**Brief**
Copy every line of the rows below that contains the word "should".

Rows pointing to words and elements
------------------------------------------------------------

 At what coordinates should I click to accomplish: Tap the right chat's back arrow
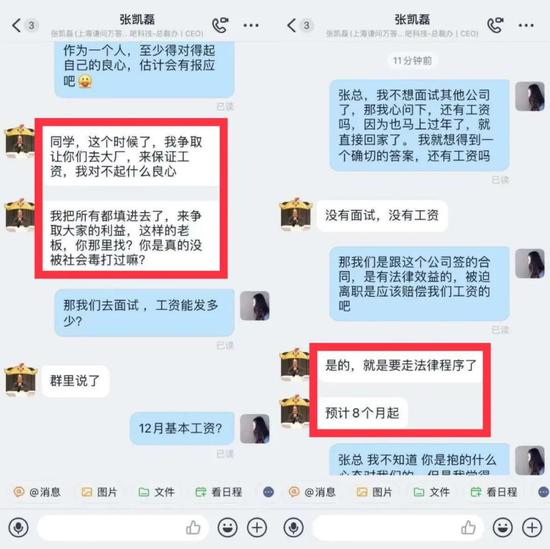point(291,26)
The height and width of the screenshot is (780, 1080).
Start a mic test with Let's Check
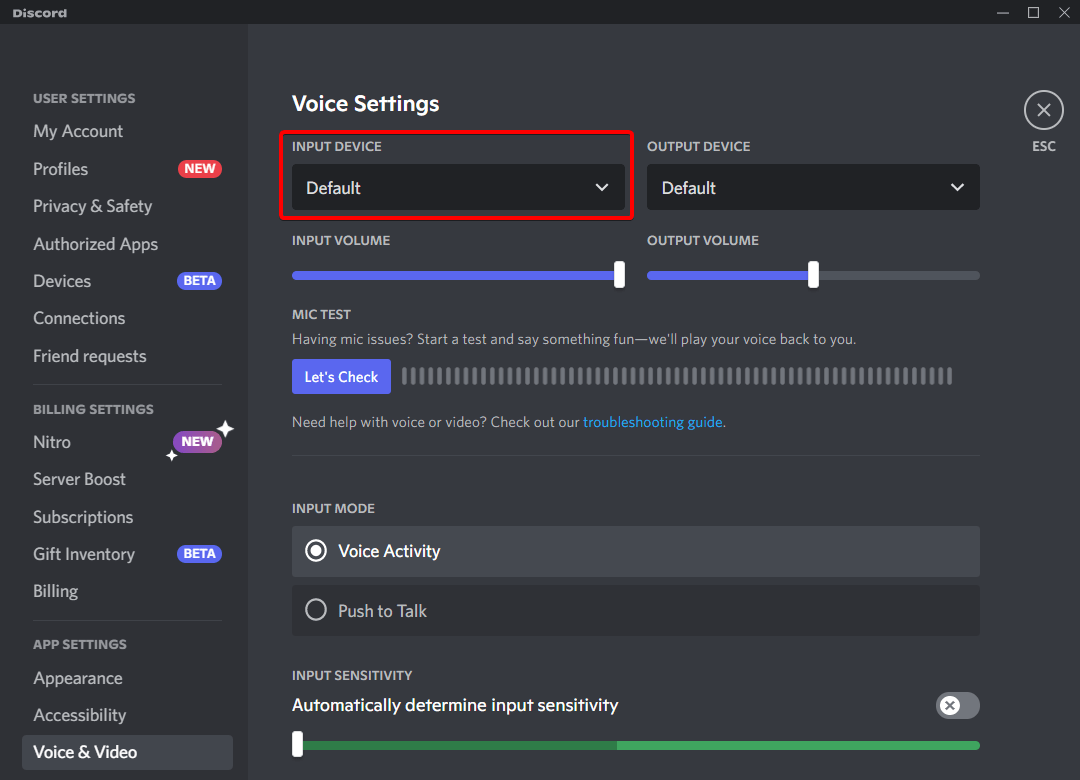coord(341,376)
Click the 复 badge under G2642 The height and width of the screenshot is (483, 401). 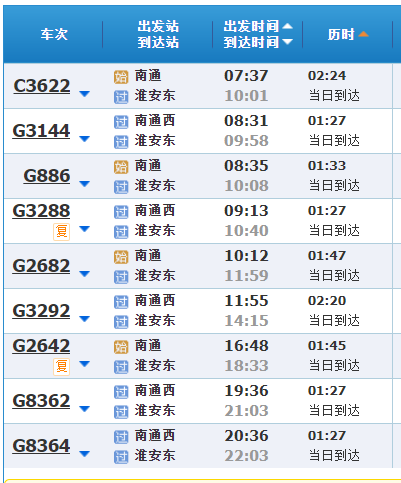pyautogui.click(x=61, y=367)
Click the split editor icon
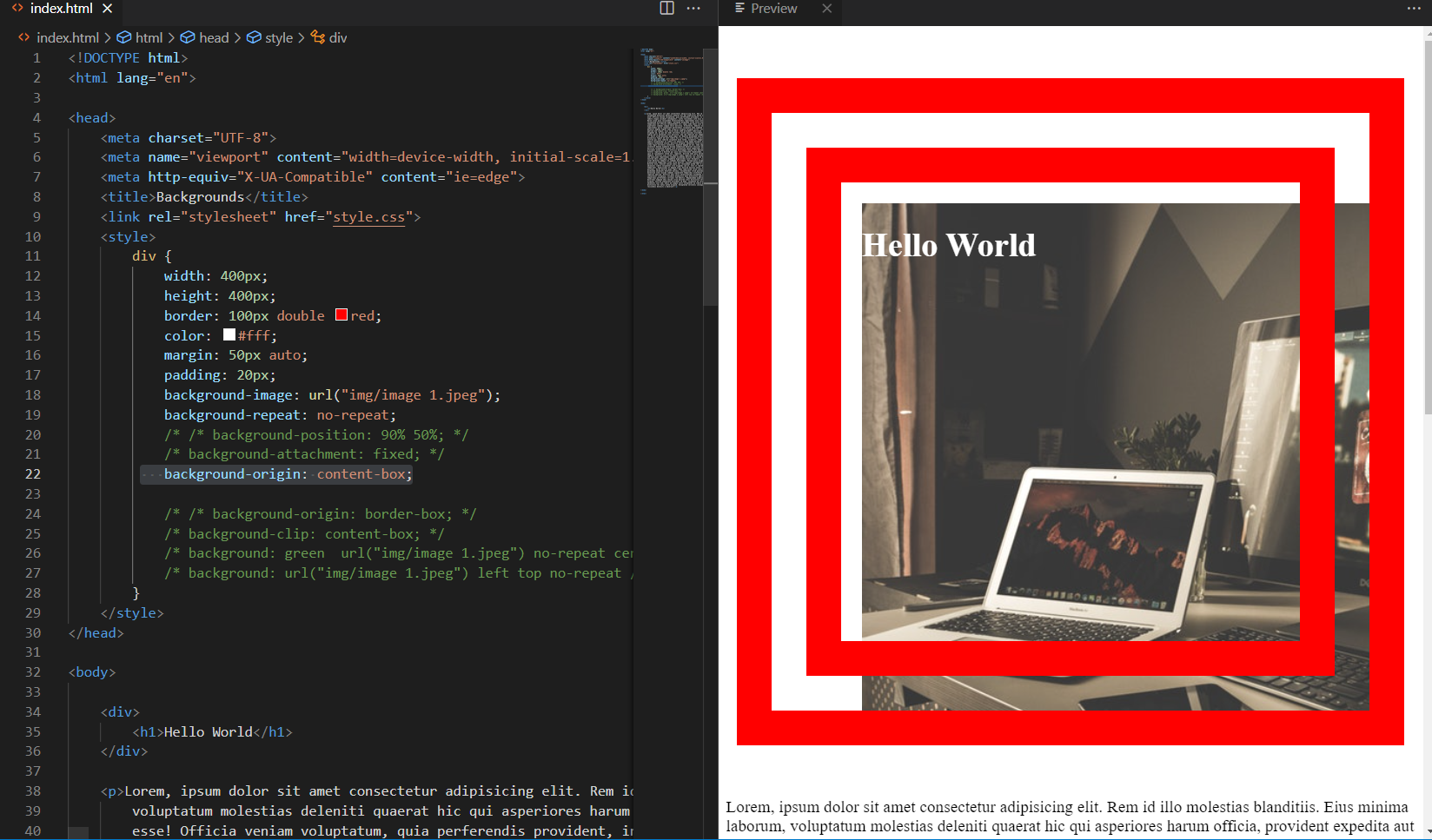 point(666,8)
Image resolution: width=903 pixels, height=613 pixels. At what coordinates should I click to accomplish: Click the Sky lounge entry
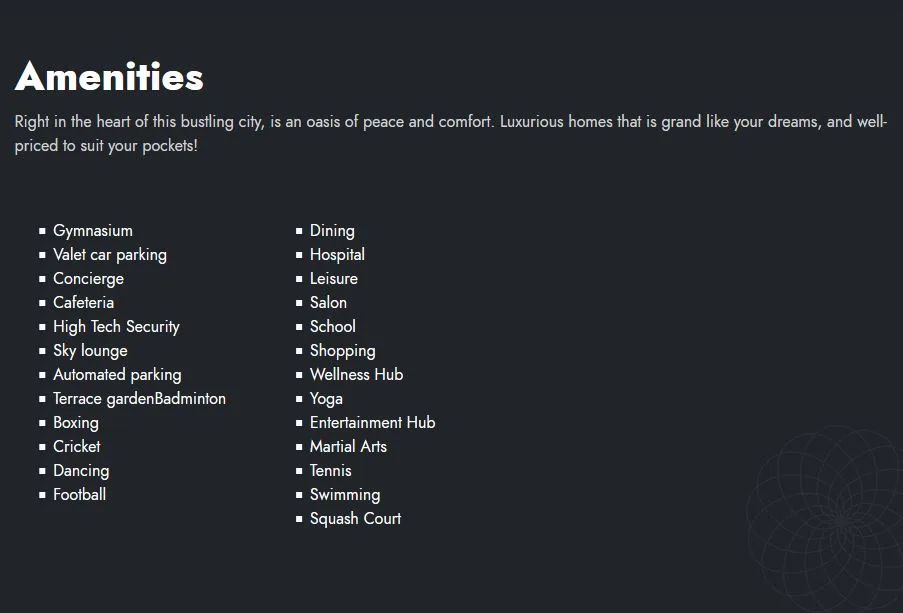click(x=90, y=351)
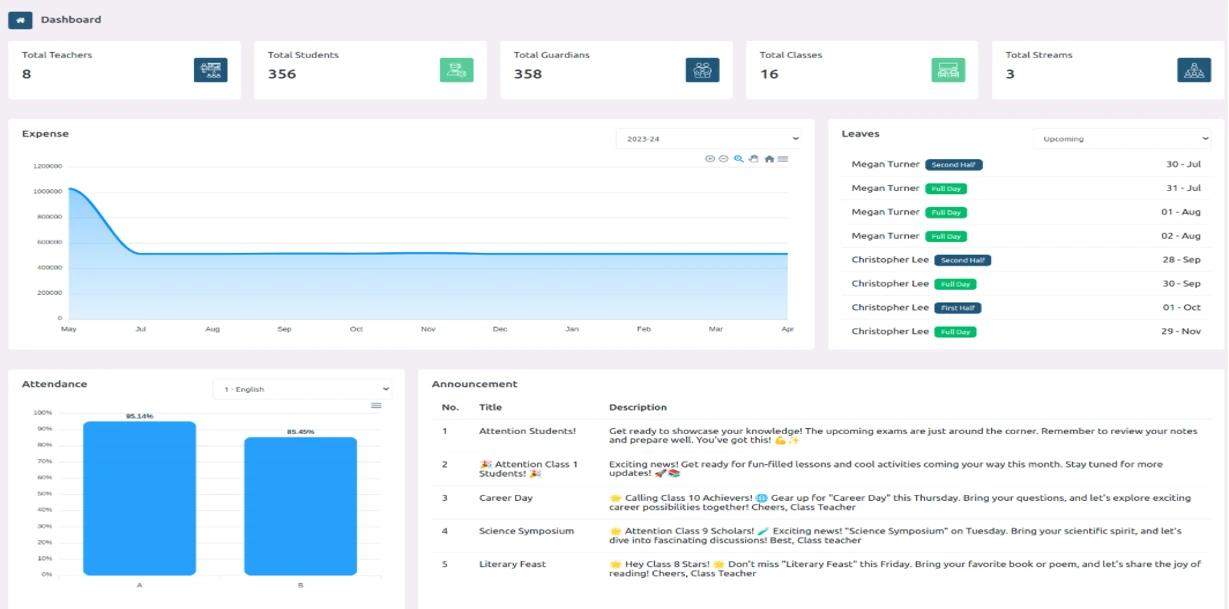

------------------------------------------------------------

**Exercise response**
 At what coordinates should I click to accomplish: Tap the right chat's back arrow
Image resolution: width=903 pixels, height=613 pixels. At what coordinates should I click to accomplish: Click the Sky lounge entry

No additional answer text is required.